Donkey Kong, A Portrait of A Maligned Digital Ape in Tattoos

Donkey Kong, A Portrait of A Maligned Digital Ape in Tattoos

You’ll go ape for these totally bananas Donkey Kong tattoos

Probably the worst thing that can happen in any new relationship is when a giant ape kidnaps your girlfriend and then absconds to the top of a set of metal scaffolding with her and hurls barrels at you. We’ve all been there and it sucks. Some of us like to commemorate this romantic trial with really sweet Donkey Kong tattoos.

It’s been 36 years since Donkey Kong first came onto the arcade scene and since then the primate has appeared in dozens of different titles. The original Donkey Kong was recently inducted into the World Video Game Hall of Fame, which we suppose must be a real thing.

Donkey Kong is an interesting figure in history, having made a sharp pivot from an oil barrel-obsessed villain to lovable bro, much like President George W. Bush did when he became private citizen George W. Bush. We may never fully understand the motivations the giant ape had when kidnapping Mario’s girlfriend (much like we will never understand the US government’s response to 9/11), but everything between them seems to have been squared after Mario kidnapped Kong in the events depicted in Donkey Kong Jr.

The Donkey Kong Universe’s official canon is chock full of intriguing rabbit holes involving all the different adventures of Donkey Kong and his family.
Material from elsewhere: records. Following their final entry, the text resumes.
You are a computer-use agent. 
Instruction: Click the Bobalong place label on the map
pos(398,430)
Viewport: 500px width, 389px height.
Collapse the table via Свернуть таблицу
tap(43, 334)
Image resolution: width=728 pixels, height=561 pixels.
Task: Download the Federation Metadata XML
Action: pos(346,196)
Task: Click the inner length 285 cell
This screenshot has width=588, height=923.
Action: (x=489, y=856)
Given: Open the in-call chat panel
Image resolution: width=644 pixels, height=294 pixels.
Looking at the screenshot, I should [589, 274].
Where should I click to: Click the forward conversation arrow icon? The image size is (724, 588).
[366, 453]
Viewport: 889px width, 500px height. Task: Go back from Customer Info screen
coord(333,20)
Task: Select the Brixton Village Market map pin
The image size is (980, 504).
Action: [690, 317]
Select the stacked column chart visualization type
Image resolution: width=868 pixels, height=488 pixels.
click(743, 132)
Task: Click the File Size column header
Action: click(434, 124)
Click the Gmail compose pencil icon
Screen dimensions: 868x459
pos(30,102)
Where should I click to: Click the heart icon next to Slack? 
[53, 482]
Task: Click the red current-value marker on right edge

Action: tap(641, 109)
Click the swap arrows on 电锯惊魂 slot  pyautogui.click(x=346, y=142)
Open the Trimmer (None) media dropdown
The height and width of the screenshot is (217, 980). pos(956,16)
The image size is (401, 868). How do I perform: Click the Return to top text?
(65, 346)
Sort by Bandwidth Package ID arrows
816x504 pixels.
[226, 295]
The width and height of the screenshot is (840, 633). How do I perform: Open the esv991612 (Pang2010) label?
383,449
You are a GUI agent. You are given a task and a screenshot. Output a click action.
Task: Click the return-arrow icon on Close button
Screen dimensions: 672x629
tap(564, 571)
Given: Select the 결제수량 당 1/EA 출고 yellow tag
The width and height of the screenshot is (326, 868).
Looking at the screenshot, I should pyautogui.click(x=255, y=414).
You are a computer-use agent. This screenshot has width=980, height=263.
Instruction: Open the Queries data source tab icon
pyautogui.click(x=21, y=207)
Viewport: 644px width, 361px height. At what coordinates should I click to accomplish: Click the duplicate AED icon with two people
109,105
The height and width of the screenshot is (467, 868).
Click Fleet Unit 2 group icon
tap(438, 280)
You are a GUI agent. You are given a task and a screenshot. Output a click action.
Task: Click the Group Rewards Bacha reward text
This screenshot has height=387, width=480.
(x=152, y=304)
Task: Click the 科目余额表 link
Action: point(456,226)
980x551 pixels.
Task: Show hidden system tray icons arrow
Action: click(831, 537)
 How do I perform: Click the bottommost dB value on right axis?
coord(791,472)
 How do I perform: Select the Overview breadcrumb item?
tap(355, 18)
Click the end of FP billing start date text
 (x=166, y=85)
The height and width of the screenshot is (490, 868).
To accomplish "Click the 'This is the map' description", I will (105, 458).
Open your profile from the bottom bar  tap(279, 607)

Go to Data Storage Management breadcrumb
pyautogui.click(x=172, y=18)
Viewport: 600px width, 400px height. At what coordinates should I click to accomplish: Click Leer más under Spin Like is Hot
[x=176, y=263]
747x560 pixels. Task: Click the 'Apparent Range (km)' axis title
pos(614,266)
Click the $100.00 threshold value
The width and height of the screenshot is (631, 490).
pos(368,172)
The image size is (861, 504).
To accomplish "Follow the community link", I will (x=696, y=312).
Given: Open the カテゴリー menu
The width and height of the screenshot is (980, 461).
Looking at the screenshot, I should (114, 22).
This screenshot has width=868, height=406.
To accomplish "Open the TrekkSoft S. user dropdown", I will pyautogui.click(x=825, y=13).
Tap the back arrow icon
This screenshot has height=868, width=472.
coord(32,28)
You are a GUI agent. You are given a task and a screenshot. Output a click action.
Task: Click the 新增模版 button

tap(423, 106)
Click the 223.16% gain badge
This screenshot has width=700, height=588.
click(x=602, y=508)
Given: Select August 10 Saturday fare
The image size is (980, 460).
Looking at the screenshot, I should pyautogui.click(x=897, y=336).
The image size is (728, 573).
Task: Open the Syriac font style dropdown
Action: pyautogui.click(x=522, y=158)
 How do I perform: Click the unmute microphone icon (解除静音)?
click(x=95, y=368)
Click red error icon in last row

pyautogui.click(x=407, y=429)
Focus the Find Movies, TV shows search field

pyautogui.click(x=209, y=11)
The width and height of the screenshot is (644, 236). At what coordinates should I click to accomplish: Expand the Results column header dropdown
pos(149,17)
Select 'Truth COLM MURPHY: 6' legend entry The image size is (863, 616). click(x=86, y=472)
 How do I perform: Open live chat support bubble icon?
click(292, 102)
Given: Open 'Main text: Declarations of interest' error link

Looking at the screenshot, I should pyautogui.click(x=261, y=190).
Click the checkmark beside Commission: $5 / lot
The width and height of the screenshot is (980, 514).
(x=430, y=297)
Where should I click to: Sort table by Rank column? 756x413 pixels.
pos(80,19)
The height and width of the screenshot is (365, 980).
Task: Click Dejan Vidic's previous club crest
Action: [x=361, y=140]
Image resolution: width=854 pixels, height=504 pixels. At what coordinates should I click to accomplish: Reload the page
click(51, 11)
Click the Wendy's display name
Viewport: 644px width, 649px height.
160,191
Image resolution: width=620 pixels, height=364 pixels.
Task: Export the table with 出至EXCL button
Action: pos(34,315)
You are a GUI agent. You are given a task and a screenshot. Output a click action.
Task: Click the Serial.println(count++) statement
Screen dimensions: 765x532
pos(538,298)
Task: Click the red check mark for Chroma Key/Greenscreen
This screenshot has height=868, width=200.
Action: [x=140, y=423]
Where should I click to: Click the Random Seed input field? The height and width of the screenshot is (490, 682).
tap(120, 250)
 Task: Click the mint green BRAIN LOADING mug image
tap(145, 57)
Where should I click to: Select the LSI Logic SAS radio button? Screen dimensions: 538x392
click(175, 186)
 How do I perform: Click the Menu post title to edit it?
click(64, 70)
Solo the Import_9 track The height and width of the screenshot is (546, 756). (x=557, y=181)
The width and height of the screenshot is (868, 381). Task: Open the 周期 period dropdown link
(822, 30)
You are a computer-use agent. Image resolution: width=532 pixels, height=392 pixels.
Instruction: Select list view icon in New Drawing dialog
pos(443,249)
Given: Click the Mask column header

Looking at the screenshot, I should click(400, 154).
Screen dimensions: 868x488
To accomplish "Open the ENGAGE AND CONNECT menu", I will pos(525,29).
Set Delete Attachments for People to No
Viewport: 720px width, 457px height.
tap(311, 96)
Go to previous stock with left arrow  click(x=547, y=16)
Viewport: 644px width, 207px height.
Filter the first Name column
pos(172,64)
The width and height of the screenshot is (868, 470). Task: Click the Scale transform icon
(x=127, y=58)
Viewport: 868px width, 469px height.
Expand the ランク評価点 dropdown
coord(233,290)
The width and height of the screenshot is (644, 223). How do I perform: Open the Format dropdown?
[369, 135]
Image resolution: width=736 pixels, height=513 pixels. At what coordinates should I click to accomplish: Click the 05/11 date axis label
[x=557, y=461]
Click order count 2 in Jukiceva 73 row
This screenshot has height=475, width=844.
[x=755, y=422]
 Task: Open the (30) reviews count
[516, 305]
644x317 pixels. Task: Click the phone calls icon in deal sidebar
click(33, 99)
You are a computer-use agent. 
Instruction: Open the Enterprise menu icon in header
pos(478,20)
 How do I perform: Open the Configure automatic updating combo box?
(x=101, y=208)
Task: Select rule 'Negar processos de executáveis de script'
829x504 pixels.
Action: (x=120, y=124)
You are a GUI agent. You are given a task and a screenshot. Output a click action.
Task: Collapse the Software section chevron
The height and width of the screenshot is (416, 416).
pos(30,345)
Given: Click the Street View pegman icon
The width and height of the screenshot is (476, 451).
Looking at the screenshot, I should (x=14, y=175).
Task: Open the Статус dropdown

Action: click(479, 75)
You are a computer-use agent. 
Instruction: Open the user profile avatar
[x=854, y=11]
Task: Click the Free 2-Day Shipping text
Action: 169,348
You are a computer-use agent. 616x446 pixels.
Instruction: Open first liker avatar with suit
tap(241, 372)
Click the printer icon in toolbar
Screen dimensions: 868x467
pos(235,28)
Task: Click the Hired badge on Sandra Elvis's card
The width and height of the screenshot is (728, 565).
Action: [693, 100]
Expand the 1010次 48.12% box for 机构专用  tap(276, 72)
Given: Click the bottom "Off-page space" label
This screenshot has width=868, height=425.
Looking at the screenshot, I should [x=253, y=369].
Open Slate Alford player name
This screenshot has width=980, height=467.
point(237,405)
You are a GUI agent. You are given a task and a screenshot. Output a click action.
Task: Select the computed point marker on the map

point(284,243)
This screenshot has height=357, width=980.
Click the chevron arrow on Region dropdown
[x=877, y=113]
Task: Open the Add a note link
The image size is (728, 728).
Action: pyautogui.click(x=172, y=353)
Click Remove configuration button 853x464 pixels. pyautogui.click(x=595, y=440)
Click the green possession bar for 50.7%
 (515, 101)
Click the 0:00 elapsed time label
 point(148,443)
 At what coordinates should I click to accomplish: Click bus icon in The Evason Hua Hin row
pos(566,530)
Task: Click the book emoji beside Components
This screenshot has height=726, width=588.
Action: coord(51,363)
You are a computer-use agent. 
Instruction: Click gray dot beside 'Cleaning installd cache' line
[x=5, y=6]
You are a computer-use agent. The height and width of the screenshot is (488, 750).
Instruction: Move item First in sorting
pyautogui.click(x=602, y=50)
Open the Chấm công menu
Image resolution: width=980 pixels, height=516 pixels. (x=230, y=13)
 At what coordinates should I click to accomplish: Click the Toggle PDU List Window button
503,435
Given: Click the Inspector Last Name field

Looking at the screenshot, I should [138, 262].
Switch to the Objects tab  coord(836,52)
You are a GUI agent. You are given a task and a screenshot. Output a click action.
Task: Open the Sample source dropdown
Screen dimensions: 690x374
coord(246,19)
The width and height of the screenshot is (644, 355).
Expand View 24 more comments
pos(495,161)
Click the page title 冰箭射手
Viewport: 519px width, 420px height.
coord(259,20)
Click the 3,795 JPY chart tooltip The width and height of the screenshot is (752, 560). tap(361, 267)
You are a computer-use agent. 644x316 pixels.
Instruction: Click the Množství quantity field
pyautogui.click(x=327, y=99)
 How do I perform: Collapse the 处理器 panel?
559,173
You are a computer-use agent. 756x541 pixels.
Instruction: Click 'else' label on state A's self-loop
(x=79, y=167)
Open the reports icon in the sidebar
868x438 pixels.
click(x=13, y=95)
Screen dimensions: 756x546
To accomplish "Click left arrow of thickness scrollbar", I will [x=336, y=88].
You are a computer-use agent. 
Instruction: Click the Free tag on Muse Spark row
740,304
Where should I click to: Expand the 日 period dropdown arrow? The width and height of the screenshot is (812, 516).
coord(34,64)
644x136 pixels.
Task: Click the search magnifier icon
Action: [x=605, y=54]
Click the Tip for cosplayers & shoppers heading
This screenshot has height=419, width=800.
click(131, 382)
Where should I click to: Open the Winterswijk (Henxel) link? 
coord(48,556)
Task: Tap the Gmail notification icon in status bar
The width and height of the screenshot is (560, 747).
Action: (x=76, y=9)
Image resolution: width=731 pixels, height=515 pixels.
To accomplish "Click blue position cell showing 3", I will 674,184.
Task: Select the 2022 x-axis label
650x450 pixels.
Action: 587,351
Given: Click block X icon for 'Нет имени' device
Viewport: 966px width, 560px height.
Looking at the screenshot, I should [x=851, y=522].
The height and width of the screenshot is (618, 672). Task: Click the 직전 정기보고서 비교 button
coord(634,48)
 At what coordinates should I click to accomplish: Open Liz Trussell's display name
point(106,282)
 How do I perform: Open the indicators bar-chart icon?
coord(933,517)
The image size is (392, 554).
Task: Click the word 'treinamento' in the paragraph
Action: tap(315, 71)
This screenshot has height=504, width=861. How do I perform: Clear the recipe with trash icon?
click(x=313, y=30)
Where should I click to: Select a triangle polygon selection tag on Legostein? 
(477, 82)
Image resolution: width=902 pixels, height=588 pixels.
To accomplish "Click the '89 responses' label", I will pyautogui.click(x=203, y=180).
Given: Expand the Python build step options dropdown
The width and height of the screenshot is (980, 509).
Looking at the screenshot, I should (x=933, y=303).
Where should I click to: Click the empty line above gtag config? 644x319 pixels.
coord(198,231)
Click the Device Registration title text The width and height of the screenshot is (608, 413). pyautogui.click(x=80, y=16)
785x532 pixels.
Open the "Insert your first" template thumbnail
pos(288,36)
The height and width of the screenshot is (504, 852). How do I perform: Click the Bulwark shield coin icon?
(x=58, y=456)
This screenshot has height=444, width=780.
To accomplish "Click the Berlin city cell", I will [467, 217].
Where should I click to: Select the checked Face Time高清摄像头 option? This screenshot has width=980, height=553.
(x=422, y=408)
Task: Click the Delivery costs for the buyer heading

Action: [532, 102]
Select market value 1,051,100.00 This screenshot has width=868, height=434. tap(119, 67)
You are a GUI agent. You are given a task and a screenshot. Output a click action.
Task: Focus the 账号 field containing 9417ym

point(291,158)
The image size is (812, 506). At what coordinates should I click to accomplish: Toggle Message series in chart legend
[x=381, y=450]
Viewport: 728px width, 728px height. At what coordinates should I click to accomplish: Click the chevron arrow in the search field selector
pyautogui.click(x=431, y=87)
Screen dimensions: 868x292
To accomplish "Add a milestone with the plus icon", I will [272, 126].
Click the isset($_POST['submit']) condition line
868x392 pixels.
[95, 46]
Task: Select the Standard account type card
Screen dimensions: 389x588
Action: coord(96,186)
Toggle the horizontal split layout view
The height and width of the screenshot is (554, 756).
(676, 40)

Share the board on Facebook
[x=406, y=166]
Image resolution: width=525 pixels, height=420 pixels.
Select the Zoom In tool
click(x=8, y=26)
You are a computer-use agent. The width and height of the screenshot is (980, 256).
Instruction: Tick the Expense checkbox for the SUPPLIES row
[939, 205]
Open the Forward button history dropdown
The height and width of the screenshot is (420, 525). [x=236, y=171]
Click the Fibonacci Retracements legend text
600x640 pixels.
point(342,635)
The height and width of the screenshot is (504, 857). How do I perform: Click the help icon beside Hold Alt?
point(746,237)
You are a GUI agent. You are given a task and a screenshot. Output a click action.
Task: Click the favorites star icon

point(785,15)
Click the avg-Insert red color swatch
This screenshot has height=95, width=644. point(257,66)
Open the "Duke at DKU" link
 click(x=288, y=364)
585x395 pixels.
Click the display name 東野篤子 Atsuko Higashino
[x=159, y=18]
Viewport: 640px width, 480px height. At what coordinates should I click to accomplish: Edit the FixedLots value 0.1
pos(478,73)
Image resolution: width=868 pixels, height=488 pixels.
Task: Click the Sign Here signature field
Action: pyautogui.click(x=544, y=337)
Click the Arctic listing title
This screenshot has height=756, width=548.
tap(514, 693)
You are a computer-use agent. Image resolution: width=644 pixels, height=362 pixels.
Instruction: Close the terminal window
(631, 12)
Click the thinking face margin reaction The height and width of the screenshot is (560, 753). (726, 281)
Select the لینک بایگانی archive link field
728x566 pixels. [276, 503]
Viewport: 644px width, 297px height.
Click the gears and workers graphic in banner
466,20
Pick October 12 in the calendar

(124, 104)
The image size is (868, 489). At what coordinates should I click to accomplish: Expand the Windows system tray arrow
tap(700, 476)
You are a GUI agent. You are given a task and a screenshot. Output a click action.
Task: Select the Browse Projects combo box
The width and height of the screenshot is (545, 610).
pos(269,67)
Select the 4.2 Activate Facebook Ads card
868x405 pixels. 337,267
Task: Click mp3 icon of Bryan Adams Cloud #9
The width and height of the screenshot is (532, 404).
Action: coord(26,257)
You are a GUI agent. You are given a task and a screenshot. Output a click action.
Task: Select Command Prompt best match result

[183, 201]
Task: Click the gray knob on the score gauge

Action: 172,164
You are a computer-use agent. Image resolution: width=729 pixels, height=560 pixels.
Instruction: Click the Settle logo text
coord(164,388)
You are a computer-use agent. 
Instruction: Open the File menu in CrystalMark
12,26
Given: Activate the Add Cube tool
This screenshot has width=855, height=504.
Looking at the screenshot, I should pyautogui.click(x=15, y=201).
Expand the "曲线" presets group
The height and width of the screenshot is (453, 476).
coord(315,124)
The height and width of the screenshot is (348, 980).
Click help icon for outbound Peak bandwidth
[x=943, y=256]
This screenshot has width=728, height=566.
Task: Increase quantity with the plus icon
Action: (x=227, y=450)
From rescuing a pile of bananas from crocodiles, competing in a series of intense go-kart races, teaching you how to play the bongos, all the way to co-starring in a film with Adam Sandler, the Kongs have done it all.

The comedic masterpiece Pixels wasn’t the ape’s first foray onto the big screen. The 2007 documentary The King of Kong showcased the struggle of lovable underdog Steve Wiebe as he is continually dicked around by reigning world Donkey Kong champion Billy Mitchell.


My absolute favorite thing about Mitchell is that he opened a Donkey Kong-themed arcade slash hot sauce store in order to capitalize off the success of The King of Kong… inside the fucking Orlando airport! In order to shop at this incredibly niche novelty store (named, what else, King of Kong) you had to be flying in or out of Orlando. The business might have lasted a lot longer if it was accessible to non-fliers and I’m quite sure the people who pass through security at the Orlando airport are not the demographic Billy was trying to appeal to. And who wants to go through airport security with a pocket full of quarters?


Even if they had access to that particular arcade, a legion of Donkey Kong fans around the world still couldn’t get enough of this lovable primate. That’s why we live in a world full of really sweet Donkey Kong tattoos, like the ones we’ve collected here for you.

Each and every Donkey Kong tattoo is a touching tribute to one of history’s most misunderstood fictional apes. So, no matter what console or platform you fell in love with him on, know that you’re not alone. Your fandom is validated not only by these tattoos, but also the World Video Game Hall of Fame.